IB Spotlight: English A – Language And Literature

IB Spotlight: English A – Language And Literature

To continue to uncover student’s perspectives on what studying the IB Diploma is really like, this week AIS’s IB Spotlight focuses on English A: Language and Literature. This course critically studies and interprets both written and spoken texts from a wide range of different sources, and aims to develop students’ textual analysis, communications skills and understanding of how meaning is created through language.

Michelle Nong, a Year 12 student who has been at AIS for over 10 years, reveals what life is like and how she feels about studying the subject, and also provides useful advice for future IB students:

The transition from being a Year 11 student into a Year 12 student came with its own struggles, a major one being subject selections. I had to balance between subjects that I was good at and passionate about, but also the subjects that would be required of me for university applications into my desired career path. Nonetheless, I had no doubts about deciding to take English A Higher Level for Group 1 (Studies in Language and Literature). So far, I really have been enjoying this subject. A typical day is when we analyse different literary works, whether it’s through class discussions, groupwork or individual research. It sounds incredibly mundane and ordinary, but in reality, looking at different texts through a plethora of lenses is what makes the subject so thrilling for me. Being able to discuss works with my peers and seeing things from different points of view, everybody brings new things to the table every day. There isn’t a single day where I leave class with the same outlook that I walked in with. There is no distinct answer as to who’s right and who’s wrong, only how you accurately provide evidence in order to support your arguments.

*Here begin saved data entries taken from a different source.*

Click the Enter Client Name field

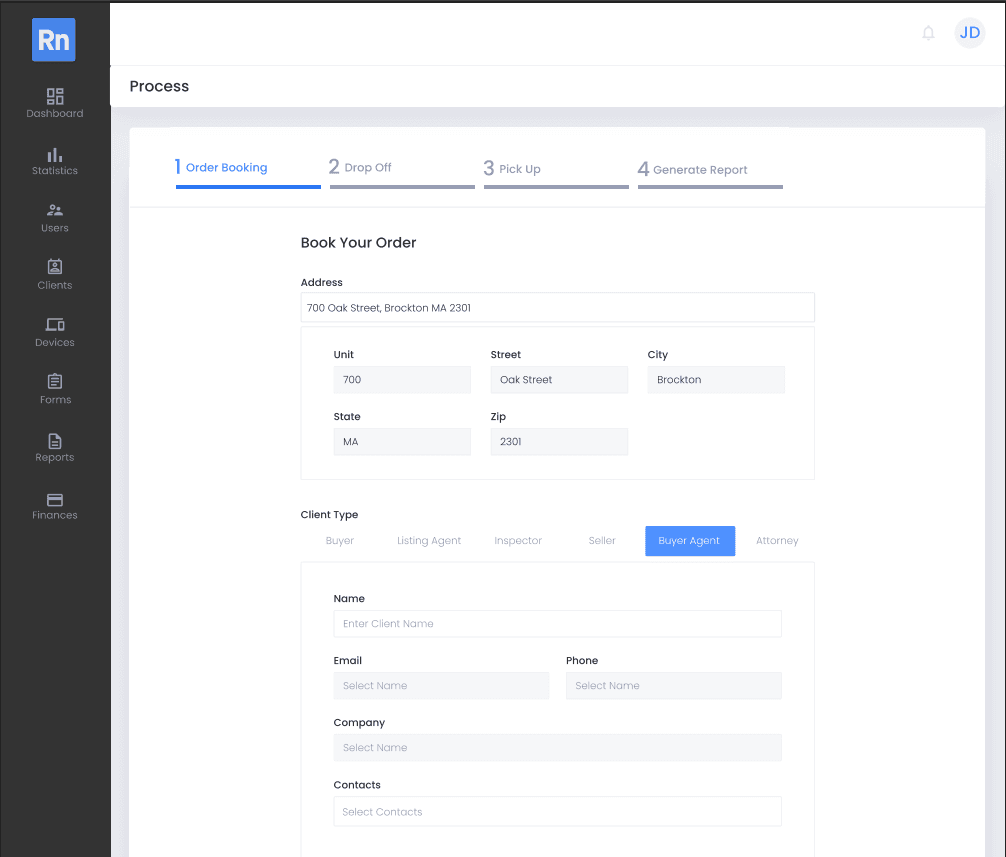tap(557, 624)
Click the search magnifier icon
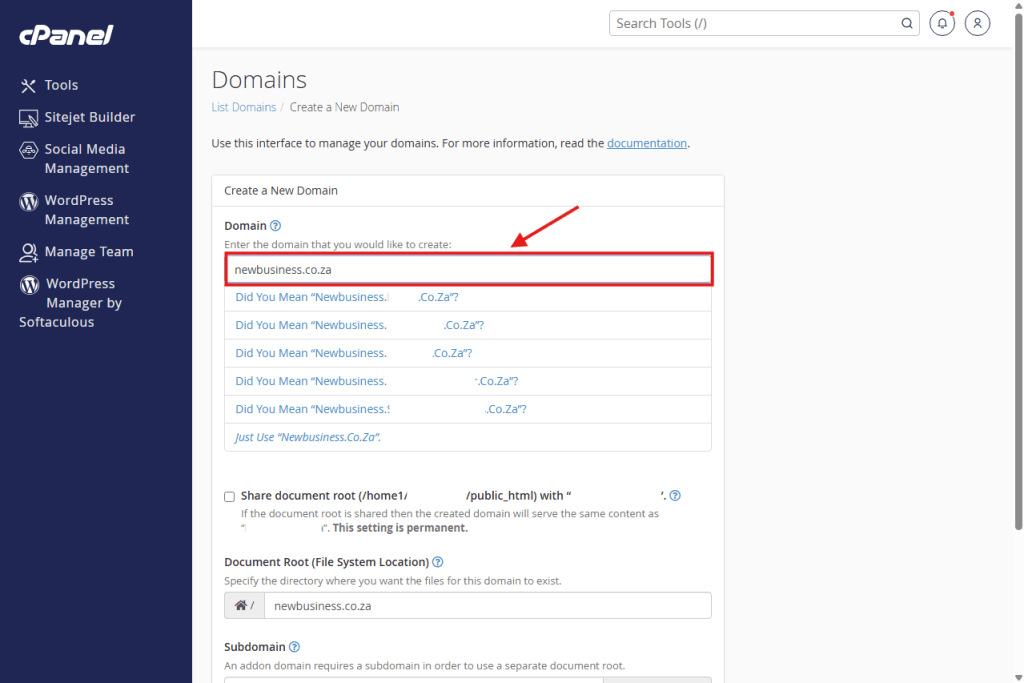 tap(907, 23)
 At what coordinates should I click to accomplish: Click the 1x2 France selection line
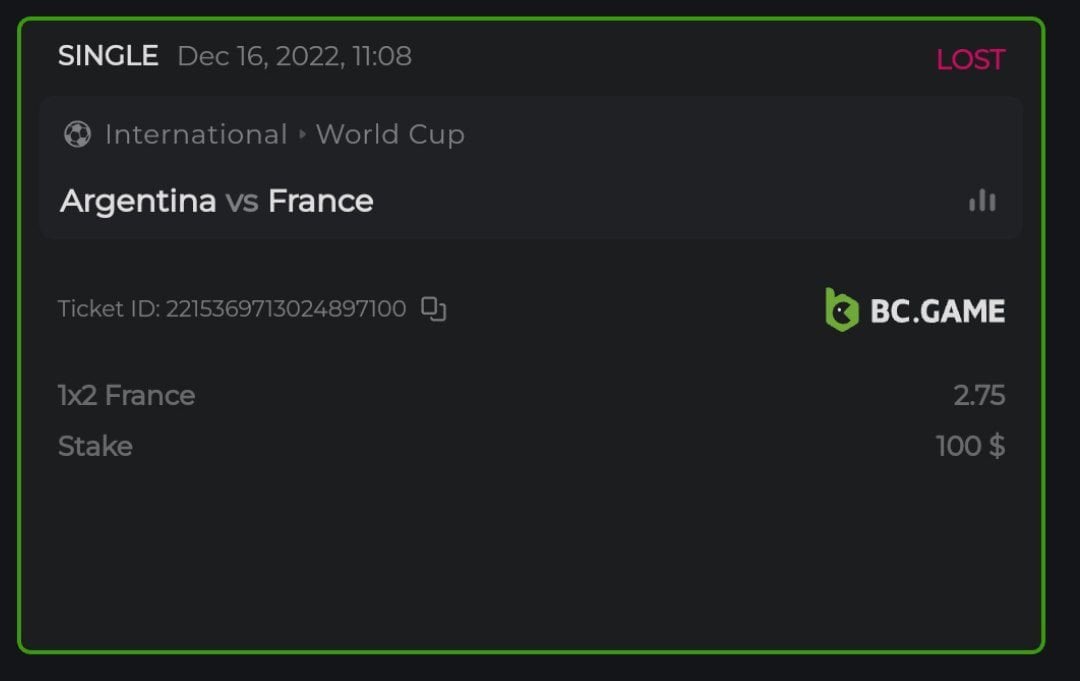(127, 396)
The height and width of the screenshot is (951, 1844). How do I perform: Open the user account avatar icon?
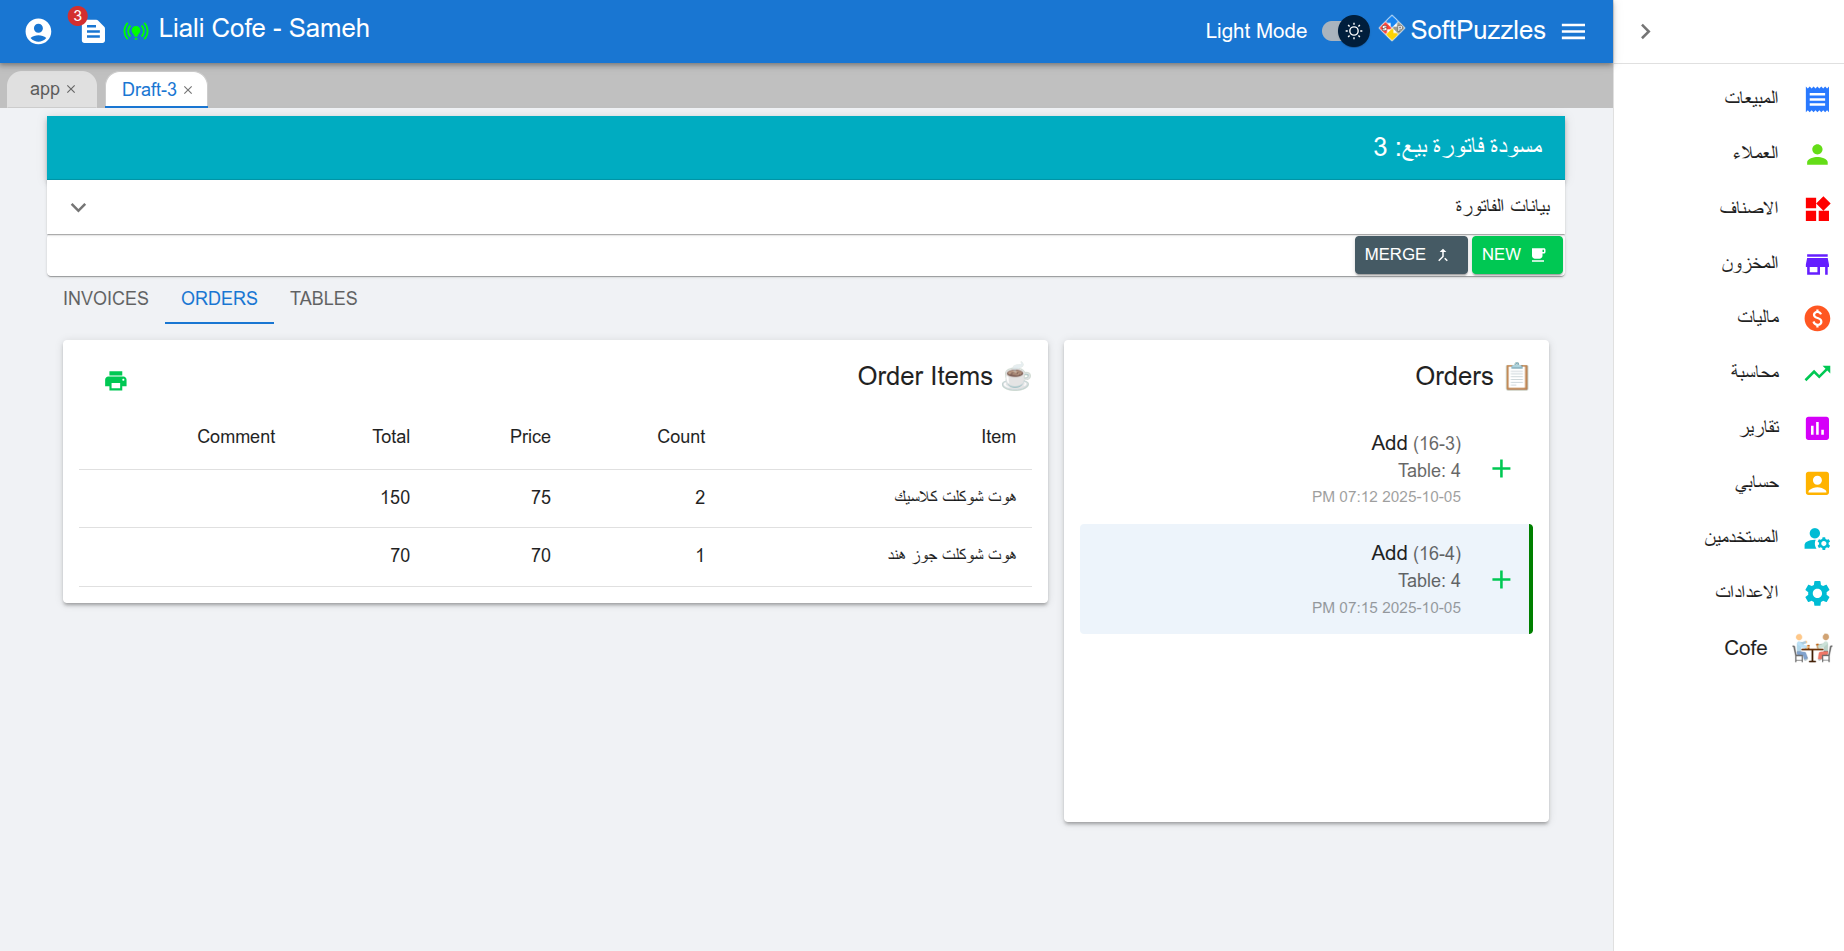point(38,32)
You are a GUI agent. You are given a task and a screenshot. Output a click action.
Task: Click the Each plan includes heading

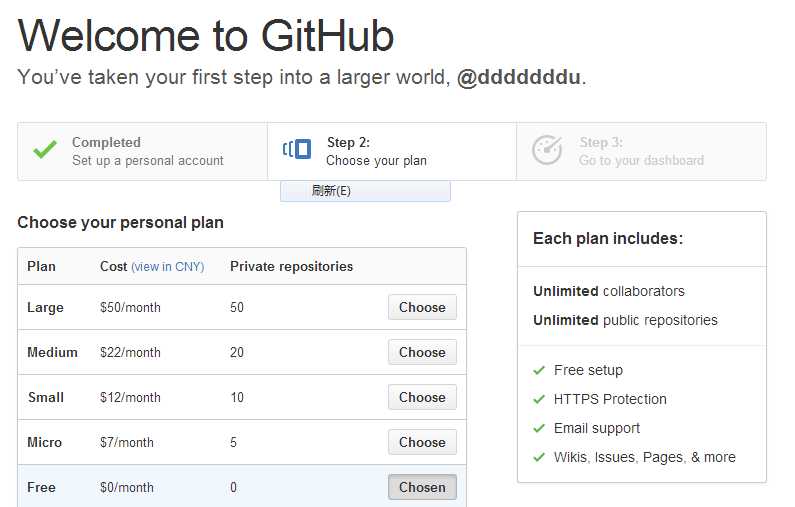607,239
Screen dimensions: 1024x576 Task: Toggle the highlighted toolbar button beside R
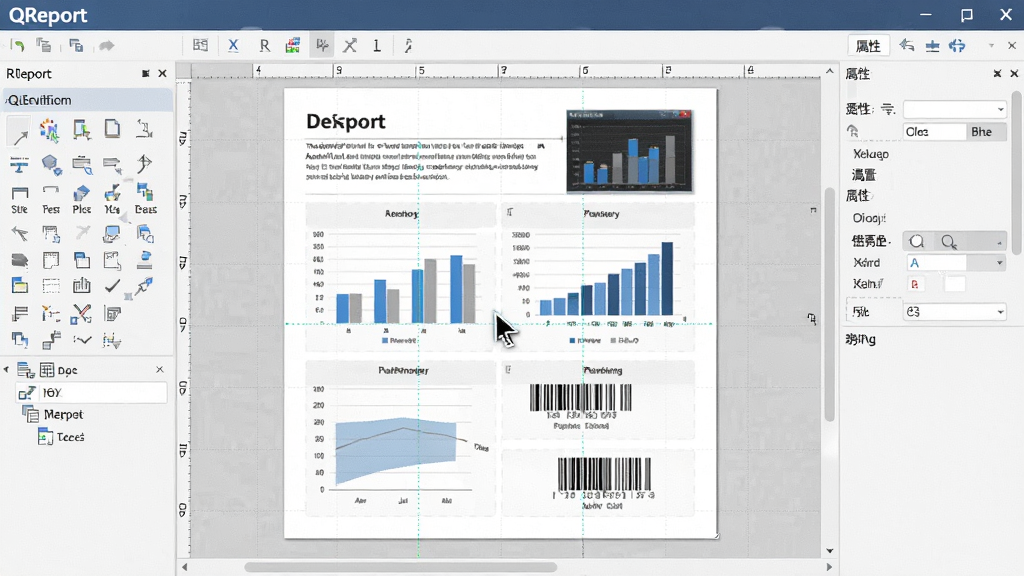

In class, I am currently studying the poems of Carol Ann Duffy; the way she tackles global issues and brings awareness to them so creatively through her poetry has really allowed me to see the world differently, from a modern feminist’s point of view. She is unlike a typical, ‘traditional’ poet, and I highly recommend checking out her poems. What’s so great about the English A IB curriculum is that there are fewer constraints and limitations on what you are allowed to study. In IGCSE English Language and Literature, we were given a list of selected works from Cambridge that we had to study: these many poems, these many short stories, these many plays… And sure, they were interesting, but with IB English you are given more freedom in the works that you want to learn. Not just only analysing poems and plays, but even lyrics or tweets.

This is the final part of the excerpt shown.